_Data provided_.
- - - -

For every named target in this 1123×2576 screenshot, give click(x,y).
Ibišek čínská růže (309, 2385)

- - - -

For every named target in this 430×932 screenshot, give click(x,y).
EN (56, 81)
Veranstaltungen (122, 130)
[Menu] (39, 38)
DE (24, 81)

- - - -

_Task_. Print exactly the lines above from the one with "For every named target in this 430×932" to the one with "DE (24, 81)", including both.

_Exercise output_.
For every named target in this 430×932 screenshot, give click(x,y).
EN (56, 81)
Veranstaltungen (122, 130)
[Menu] (39, 38)
DE (24, 81)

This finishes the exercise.